吹き抜ける風が、ドレスのスカートを大きくはためかせる。
I・アイランドを見下ろすような中央に、エレベーターが通っている柱。その周りにぐるりと並んでいるたくさんの大きなプロペラが、海からの風で回転し続けていた。
床には破壊された警備マシンが転がっていて、爆豪くんと切島くんが倒したのだろう。焦凍くんによって、氷漬けになっている警備マシンもいる。
視線を遠くに移せば、暗い空に時刻はもう夜更けだ。
そこには、ここで起こっている事なんて何もないように、I・アイランドの美しい夜景が広がっていた。

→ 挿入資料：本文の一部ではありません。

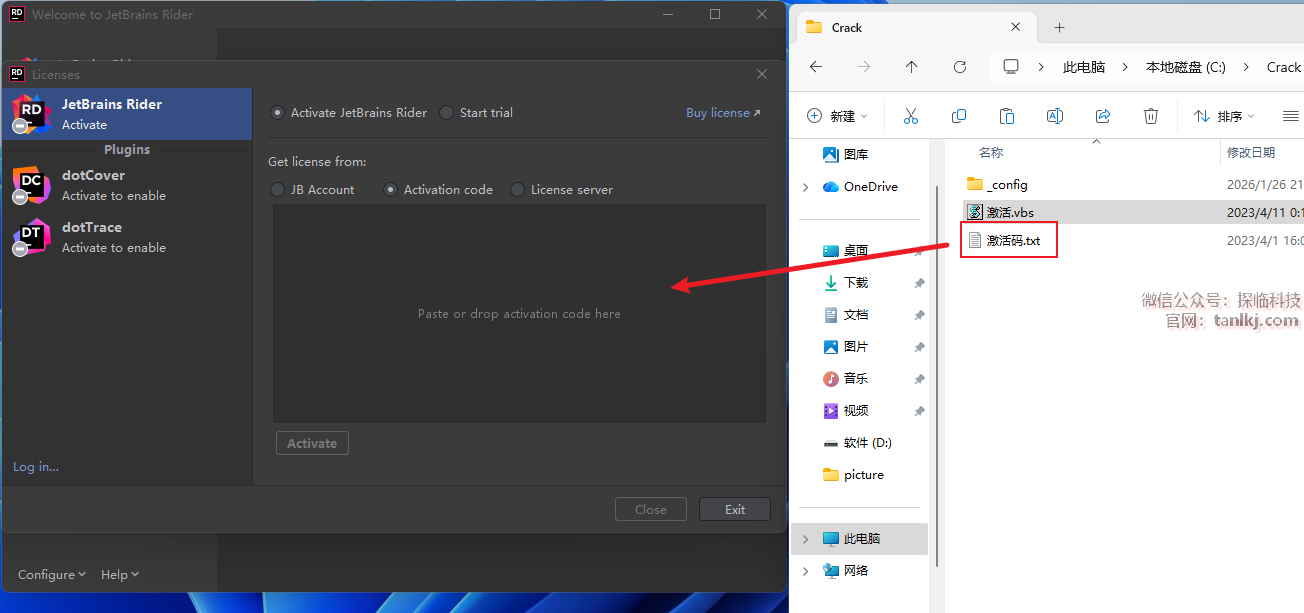Open the Help dropdown on welcome screen
Screen dimensions: 1304x613
(x=119, y=575)
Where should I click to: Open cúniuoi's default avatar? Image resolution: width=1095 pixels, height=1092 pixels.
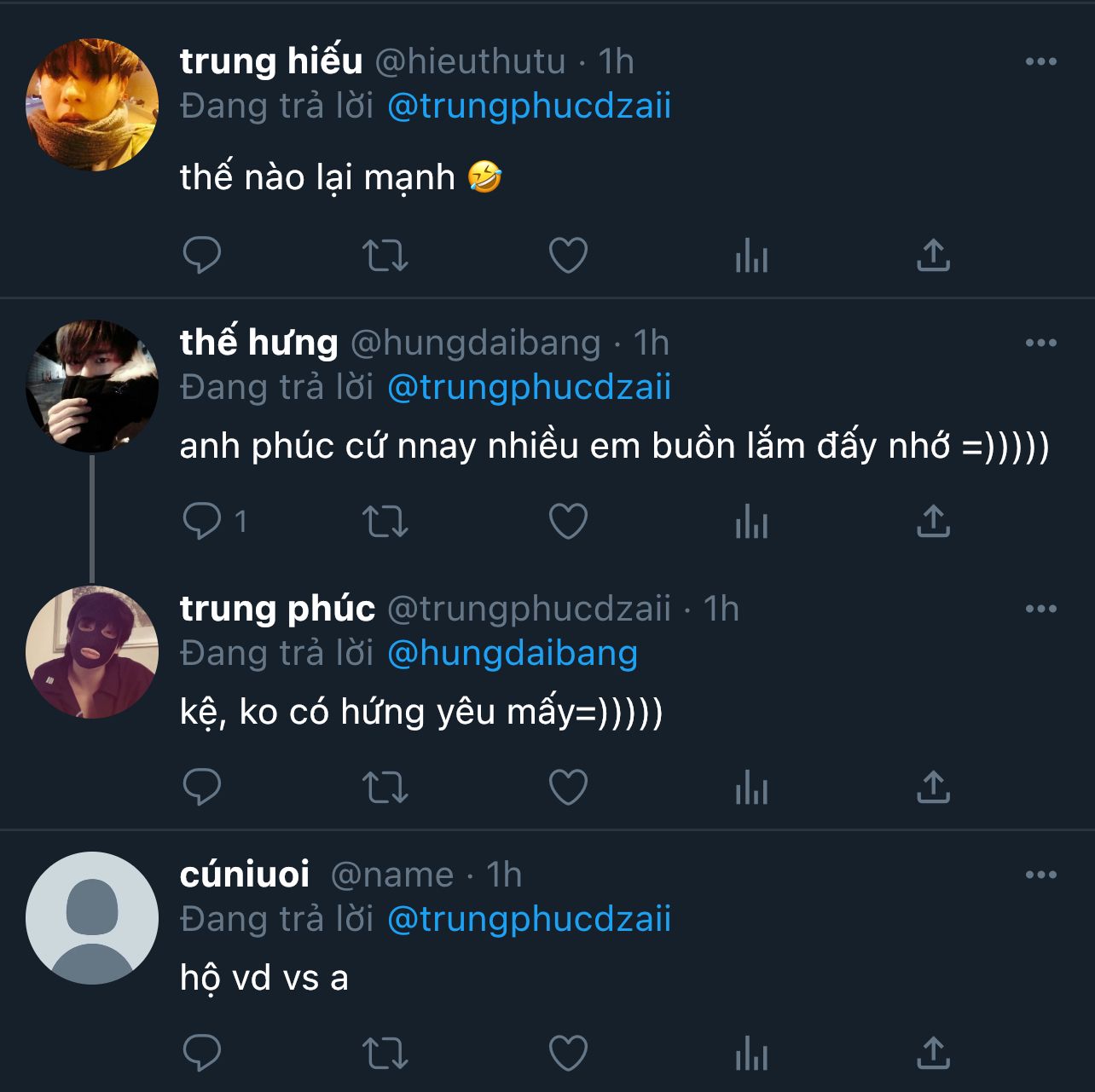tap(92, 918)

一階が約3mとすると大体、このセントラルタワーの高さは全長600m。それに近い高さから落ちるのは、私も初めてだ。
まあ……
「スカイダイビングにしては低いか!」
縁からジャンプして、そのまま落ちる。
("個性"を節約して、一気に落ちたいところだけど)
……さ、寒い!下からの風の抵抗で寒い上に、ドレスのスカートが一気に捲り上がってしまう。
誰も見ていないけど、さすがに恥ずかしい。
手で押さえながら、"個性"を繰り返し、下を目指す。
だんだんと街の光が近づいてくるなか……
念のため、ポケットからスマホを取り出して、安吾さんにかけてみるけど……電話は通じない。(やっぱり警備システムは街全体に……)
それは、地上に近づくと確信へと変わった。
あの警備マシンが街中を徘徊しており、お店も施設はすべて閉鎖されている。その場は人っ子一人いない。
まるで、廃墟の街――。
警備マシンに見つからないよう、上空から移動する。
『I・アイランドの警備システムは通常モードになりました。I・アイランドの警備システムは通常モードになりました』
繰り返す放送がしたのは、目的を済ましたその直後。
(でっくん、メリッサさん……!成功したんだ……!)
列をなして戻って行く警備マシンに、ほっと安堵のため息が出る。
あとはヒーローたちや、オールマイト先生がなんとかしてくれるだろう。
セントラルタワーを見上げる。
(――……え?)
アナライザースコープが教えてくれるその事態に、私は再び"個性"を使う。